In l925, Samuel Goldwyn offered Freud $lOO,OOO to consult on a project about great historical love affairs -- Anthony and Cleopatra's for openers. Freud promptly telegraphed Goldwyn a resounding Nein! The producer's wrath at rejection by a mere Vienesse wigpicker (and a writer to boot) may have informed his famous observation further down the line that "anyone who sees a psychiatrist should have his head examined."
The Goldwyn episode and a few critical remarks to Karl Abraham on another occasion afford some evidence of Freud's low estimate of cinema's aesthetic value. Abraham had come to Freud for an imprimatur regarding his consultancy with G.W. Pabst on Secrets Of A Soul (l926). Freud did not want his name connected with the project, and was openly skeptical about Abraham's participation. But the strongest proof usually offered to prove the Founding Father's aversion to the silver screen is that he attended but one movie in his lifetime. Prior to a lecture engagement in l9O9 at Clark University in Worcester, Massachusetts, Freud enjoyed a brief New York stopover. Ernest Jones, his biographer, records that the Freudian entourage took in Chinatown, Coney Island, and then, at an unknown theater, a Keystone Cops-type film "with plenty of wild chasing". The master was said to be "quietly amused" -- and that was that, as far as any further Freudian visits to the Bijou were concerned.
Except that it wasn't.
Charles D. Lieber, a Manhattan publisher who as a teenager summered with Viennese relatives, recently related to me the following anecdote dating back to the close of Freud's life. Lieber's maternal uncle, Dr. Otto Lifczis-Liff, was a Viennese attorney specializing in entertainment and literary law (he later emigrated to Israel and became a high-ranking police official). A great admirer of Freud's work, he knew Freud's appearance from pictures in books and newspapers. He also loved movies, and often took his nephew to the Kreuzkino, a small downtown theater which regularly showed subtitled Hollywood films -- Westerns, detective fare, and the like.

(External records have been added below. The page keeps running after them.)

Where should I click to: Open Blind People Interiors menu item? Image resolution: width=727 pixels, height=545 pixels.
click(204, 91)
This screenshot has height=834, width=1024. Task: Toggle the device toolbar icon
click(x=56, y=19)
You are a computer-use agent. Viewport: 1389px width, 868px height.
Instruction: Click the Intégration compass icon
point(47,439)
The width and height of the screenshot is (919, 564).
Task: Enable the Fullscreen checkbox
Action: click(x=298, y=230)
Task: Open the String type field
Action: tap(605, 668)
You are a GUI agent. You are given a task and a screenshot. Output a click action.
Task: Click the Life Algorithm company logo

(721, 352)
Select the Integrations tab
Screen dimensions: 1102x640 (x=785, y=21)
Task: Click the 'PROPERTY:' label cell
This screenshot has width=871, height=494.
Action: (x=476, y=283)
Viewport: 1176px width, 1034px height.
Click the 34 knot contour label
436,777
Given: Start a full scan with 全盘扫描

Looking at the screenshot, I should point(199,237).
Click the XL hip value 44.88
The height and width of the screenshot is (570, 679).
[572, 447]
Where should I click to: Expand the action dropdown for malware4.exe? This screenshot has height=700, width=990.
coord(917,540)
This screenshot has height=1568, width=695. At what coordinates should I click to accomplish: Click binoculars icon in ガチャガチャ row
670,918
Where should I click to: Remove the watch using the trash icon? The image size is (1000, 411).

Either in the summer of l936 or l937, Lieber and his uncle went to the Kreuzkino for a typical American double feature. After the show, as the two walked up the aisle to leave, his uncle excitedly directed Lieber's attention to an elderly gentleman with a shawl around his shoulders, seated with two other people. "Das ist der Sigmund Freud!", he whispered ("That is Sigmund Freud!"). The theater's house lights were up. Lieber, too, was aware of what Freud looked like, and is sure that his uncle's identification was correct. However, he does not remember anything notable about Freud's companions except that they were obviously much younger,
and were speaking to each other across the older man. Nor can he recall what was being shown that day.
What are we to make of this intriguing piece of Freudiana? On the day in question, did Freud attend the movies for the second time in nearly thirty years? Did friends, or younger relatives drag him to the Kreuzkino, or did he go willingly? Did he indeed view cinema as lowbrow entertainment, unworthy of serious study, but a nonetheless potent escape from the burdens of unravelling his patients' unconscious scripts? Or was he in fact a secret cinephile, harboring a private passion for the art he publically scorned? As the bartender of The Crying Game said, who can know the secrets of the human heart?
And Siggy -- please pass the popcorn.